### [EXTRAIT]
THÉÂTRE DE LA VILLE : LA RÉSISTIBLE ASCENSION d’ARTURO UI, de BERTOLT BRECHT par le BERLINER ENSEMBLE le 25 septembre 2012 (ms en sc : Heiner MÜLLER , avec Martin WUTTKE)

Scène finale

Si mes comptes sont bons, nous avons assisté hier soir à la 389ème représentation de “La Résistible Ascension d’Arturo Ui”, dans la mise en scène légendaire de Heiner Müller, qui depuis 1995, 17 ans déjà, se joue à guichets fermés à Berlin comme ailleurs: combien de personnes hier cherchaient des places devant le théâtre de la Ville archicomble! Je vous renvoie à mon compte rendu de la 378ème représentation, en janvier 2011, au Berliner Ensemble: il n’y a pas un mot à changer. Cliquez donc sur: Arturo Ui 2011.

### [TÂCHES À FAIRE]
A) D'après l'extrait, depuis quelle année la mise en scène de Heiner Müller est-elle jouée ?
B) Renvoyez mot pour mot le passage de l'extrait qui va de « THÉÂTRE DE LA VILLE : LA » à « Arturo Ui 2011. ».
C) Quelles sont toutes les dates (jour, mois ou année) citées dans l'extrait ?

### [LIGNES PRÉSENTÉES]
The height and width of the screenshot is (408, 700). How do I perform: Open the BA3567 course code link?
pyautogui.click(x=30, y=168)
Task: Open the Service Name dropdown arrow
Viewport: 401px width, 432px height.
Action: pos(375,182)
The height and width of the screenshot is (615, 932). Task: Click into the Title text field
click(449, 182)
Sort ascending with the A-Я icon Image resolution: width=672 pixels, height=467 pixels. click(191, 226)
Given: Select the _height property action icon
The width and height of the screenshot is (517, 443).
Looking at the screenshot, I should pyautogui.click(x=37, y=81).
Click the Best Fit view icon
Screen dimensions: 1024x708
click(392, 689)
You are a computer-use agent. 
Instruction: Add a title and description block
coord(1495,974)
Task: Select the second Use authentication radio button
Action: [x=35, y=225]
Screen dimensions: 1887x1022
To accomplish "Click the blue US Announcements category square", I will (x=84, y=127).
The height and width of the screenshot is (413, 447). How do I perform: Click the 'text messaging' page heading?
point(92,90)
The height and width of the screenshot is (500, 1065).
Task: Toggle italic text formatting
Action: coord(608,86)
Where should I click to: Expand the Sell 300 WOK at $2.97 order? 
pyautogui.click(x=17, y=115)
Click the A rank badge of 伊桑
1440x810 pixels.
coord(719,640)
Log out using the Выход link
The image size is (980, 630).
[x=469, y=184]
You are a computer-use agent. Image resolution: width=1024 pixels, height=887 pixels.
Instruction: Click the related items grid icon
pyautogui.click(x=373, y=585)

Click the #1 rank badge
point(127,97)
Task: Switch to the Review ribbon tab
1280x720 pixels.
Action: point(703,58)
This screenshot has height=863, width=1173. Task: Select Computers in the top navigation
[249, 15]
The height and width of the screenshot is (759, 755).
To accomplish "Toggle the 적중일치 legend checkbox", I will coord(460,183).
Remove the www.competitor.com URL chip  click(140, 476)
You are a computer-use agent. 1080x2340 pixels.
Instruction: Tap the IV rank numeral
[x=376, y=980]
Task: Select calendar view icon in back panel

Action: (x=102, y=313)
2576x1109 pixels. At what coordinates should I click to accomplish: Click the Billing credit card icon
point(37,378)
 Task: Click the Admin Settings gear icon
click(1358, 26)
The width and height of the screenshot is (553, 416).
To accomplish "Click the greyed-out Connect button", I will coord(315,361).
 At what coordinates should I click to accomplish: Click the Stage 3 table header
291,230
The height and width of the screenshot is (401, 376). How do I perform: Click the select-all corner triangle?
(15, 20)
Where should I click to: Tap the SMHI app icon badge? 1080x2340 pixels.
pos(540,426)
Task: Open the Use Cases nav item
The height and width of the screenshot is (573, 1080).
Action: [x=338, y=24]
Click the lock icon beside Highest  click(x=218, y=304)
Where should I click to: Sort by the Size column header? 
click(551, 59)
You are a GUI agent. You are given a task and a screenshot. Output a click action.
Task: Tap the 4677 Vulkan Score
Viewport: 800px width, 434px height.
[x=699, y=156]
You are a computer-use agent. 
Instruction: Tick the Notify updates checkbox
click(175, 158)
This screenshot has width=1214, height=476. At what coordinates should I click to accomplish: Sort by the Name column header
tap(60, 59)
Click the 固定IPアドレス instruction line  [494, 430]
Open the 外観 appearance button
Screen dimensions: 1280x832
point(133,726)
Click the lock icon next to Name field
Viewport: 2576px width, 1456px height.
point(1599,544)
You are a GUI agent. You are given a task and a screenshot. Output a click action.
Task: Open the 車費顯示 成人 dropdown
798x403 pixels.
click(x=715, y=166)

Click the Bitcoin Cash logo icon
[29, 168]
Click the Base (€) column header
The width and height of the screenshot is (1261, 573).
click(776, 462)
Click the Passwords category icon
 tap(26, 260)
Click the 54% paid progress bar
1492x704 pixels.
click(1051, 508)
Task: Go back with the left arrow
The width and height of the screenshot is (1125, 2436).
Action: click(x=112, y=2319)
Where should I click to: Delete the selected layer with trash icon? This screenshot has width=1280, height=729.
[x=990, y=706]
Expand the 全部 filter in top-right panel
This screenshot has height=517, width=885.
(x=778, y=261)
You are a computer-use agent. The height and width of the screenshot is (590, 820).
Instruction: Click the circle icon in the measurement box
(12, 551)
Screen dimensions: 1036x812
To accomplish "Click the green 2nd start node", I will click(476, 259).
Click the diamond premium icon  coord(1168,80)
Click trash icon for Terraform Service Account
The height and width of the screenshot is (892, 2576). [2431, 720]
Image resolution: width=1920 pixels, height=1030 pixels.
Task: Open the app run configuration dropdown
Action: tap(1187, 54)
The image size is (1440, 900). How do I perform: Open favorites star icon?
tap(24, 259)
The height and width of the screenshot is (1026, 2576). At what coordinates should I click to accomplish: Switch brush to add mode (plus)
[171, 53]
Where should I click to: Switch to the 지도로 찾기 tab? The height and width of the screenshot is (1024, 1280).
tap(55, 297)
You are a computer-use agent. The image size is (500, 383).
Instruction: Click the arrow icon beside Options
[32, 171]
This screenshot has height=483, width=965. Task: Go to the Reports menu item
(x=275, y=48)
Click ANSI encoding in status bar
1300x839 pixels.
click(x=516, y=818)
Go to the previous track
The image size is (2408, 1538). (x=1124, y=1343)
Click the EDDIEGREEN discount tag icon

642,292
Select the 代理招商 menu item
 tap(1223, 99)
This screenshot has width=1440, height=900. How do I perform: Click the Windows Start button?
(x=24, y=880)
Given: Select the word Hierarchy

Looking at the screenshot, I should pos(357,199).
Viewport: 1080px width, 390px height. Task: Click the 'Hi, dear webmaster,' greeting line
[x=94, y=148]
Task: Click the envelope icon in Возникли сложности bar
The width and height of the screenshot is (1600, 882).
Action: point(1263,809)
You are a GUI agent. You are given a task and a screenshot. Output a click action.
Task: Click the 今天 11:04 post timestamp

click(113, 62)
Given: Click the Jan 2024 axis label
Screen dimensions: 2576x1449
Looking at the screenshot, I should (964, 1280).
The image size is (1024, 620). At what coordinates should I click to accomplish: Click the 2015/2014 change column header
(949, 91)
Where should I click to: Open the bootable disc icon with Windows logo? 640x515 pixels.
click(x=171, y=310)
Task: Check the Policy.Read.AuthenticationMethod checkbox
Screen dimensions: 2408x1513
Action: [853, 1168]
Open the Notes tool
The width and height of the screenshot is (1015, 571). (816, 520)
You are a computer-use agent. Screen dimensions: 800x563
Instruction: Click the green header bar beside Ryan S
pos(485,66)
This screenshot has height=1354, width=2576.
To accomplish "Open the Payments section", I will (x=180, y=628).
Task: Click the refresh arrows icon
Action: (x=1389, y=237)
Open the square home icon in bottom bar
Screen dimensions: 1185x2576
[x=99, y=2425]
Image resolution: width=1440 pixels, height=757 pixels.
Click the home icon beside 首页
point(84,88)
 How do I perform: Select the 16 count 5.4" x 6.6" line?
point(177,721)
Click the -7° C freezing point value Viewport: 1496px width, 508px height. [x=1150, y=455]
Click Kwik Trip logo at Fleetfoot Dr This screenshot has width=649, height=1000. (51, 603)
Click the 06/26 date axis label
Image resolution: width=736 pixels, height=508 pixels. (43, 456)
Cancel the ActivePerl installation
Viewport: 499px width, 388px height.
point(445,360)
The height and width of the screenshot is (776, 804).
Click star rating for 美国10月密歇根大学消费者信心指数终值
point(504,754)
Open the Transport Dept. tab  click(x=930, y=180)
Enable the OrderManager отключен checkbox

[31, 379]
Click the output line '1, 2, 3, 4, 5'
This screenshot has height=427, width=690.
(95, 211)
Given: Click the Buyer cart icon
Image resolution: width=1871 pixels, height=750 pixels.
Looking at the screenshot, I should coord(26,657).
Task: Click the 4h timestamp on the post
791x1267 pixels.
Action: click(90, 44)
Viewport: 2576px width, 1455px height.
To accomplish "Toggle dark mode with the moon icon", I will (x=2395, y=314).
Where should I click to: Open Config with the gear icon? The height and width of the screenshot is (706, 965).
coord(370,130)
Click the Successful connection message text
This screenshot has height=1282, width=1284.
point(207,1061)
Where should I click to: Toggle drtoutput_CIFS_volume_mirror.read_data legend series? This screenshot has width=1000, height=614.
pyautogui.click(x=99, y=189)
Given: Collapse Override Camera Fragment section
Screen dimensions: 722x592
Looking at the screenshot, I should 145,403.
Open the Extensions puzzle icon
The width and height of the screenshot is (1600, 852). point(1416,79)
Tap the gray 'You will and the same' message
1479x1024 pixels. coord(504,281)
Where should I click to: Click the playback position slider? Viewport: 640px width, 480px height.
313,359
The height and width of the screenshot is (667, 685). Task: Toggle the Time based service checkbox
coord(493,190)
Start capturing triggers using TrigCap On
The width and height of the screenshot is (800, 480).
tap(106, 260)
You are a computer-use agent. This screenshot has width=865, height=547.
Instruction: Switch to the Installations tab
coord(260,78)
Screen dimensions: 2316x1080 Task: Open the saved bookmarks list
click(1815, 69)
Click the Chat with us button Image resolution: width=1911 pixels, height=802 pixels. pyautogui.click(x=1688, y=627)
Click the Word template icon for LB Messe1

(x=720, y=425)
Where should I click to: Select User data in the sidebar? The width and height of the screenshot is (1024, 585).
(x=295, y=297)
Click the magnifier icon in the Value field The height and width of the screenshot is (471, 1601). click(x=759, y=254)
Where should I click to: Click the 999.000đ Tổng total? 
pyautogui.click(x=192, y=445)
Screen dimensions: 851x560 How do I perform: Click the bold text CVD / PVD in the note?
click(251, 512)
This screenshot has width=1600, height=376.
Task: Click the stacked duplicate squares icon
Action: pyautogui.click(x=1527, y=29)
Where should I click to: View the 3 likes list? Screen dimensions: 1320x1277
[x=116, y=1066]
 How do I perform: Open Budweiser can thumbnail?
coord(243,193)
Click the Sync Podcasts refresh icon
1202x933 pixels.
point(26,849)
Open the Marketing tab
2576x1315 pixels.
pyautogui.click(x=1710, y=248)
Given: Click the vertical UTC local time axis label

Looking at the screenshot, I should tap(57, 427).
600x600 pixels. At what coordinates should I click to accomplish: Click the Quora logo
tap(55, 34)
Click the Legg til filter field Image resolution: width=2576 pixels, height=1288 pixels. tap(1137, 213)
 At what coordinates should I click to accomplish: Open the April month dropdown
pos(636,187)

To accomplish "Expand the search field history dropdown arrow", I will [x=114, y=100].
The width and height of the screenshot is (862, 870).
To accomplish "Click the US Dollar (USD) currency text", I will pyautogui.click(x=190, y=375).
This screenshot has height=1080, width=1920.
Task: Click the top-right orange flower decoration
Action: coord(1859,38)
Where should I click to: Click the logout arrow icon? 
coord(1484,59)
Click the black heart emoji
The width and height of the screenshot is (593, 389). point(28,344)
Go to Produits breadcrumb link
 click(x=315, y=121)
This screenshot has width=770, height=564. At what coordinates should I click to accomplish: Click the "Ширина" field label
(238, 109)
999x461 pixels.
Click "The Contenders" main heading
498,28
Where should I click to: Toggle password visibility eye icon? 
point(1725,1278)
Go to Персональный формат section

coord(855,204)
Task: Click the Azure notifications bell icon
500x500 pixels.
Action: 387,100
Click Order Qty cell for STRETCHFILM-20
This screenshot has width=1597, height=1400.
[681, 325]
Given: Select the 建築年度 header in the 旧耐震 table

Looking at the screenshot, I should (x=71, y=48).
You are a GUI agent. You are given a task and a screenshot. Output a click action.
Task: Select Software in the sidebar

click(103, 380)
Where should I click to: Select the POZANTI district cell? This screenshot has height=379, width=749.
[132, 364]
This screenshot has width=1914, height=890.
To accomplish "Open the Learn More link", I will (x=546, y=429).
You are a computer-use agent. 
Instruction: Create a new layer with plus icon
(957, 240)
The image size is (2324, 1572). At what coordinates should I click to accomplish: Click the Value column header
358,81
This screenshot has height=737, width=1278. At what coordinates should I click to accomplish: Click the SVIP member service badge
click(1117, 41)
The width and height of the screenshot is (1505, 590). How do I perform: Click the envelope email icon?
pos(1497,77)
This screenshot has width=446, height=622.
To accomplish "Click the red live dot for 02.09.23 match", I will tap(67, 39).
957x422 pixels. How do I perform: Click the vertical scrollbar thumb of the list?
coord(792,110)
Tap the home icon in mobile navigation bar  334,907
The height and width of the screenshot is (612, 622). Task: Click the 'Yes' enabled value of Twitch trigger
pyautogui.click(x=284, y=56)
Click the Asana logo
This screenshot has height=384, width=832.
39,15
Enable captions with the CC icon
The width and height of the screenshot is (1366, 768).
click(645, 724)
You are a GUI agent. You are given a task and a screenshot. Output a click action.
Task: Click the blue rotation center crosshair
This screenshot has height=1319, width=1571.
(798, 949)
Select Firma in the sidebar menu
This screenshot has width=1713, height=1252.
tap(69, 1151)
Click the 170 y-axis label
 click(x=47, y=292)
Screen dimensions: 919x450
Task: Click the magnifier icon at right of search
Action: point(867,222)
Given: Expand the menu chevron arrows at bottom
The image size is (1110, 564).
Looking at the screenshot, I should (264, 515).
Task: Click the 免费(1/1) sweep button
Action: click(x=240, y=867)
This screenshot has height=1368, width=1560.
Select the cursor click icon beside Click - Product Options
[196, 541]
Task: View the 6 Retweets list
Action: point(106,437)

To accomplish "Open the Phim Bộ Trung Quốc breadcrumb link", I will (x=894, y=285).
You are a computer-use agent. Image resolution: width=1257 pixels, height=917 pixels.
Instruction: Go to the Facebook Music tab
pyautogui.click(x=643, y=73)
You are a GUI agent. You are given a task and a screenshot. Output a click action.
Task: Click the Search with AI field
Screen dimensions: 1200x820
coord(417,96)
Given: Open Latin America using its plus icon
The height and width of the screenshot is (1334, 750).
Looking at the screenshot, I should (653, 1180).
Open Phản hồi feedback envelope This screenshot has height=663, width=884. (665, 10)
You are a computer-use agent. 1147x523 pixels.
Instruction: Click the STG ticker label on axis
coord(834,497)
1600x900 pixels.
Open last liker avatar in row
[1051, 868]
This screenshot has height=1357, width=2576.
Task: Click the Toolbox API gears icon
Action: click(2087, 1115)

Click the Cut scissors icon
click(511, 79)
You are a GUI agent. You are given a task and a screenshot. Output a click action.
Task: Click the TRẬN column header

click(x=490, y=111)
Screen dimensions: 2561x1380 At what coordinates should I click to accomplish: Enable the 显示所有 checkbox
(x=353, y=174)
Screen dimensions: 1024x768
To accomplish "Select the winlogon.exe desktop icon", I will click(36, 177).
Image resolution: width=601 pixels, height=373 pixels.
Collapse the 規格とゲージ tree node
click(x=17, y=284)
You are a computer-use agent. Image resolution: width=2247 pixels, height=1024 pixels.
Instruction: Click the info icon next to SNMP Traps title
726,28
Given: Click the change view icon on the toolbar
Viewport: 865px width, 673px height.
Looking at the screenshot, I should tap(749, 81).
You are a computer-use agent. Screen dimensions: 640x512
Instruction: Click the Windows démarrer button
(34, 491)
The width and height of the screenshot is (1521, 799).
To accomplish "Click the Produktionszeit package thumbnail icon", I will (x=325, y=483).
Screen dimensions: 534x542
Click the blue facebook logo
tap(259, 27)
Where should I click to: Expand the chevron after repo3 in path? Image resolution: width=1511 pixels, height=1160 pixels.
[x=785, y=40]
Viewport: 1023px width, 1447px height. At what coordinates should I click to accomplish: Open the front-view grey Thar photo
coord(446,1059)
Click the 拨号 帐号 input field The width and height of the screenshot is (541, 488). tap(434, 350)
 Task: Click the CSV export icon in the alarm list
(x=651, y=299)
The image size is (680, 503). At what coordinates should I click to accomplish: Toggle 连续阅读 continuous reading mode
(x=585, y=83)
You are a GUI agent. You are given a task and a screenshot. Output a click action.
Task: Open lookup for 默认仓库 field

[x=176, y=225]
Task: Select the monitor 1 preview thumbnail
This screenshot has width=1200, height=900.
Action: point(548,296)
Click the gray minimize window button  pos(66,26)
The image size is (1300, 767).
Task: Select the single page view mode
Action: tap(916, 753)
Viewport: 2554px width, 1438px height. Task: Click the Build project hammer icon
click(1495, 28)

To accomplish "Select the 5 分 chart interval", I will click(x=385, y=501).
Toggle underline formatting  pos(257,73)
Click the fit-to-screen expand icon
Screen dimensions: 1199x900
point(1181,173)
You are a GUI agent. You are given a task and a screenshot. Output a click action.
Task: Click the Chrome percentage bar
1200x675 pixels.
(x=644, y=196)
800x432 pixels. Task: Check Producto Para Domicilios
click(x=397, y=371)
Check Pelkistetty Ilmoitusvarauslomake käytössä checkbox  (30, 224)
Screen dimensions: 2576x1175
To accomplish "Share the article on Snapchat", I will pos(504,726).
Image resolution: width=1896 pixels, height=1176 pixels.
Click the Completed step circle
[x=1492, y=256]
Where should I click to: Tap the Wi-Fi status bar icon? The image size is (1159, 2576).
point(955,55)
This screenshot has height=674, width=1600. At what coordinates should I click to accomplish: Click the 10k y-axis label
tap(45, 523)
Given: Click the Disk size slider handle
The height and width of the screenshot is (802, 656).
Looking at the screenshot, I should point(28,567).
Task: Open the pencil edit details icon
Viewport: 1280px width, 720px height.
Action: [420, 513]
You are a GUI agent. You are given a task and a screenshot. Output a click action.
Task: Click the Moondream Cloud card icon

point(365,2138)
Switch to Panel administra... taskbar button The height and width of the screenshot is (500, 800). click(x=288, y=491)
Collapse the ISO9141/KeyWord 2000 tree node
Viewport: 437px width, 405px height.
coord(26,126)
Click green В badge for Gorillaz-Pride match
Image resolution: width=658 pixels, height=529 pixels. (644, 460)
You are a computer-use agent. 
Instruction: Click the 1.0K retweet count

### [LES SOLUTIONS]
A) Depuis 1995.

B)
THÉÂTRE DE LA VILLE : LA RÉSISTIBLE ASCENSION d’ARTURO UI, de BERTOLT BRECHT par le BERLINER ENSEMBLE le 25 septembre 2012 (ms en sc : Heiner MÜLLER , avec Martin WUTTKE)

Scène finale

Si mes comptes sont bons, nous avons assisté hier soir à la 389ème représentation de “La Résistible Ascension d’Arturo Ui”, dans la mise en scène légendaire de Heiner Müller, qui depuis 1995, 17 ans déjà, se joue à guichets fermés à Berlin comme ailleurs: combien de personnes hier cherchaient des places devant le théâtre de la Ville archicomble! Je vous renvoie à mon compte rendu de la 378ème représentation, en janvier 2011, au Berliner Ensemble: il n’y a pas un mot à changer. Cliquez donc sur: Arturo Ui 2011.

C) 25 septembre 2012, 1995, janvier 2011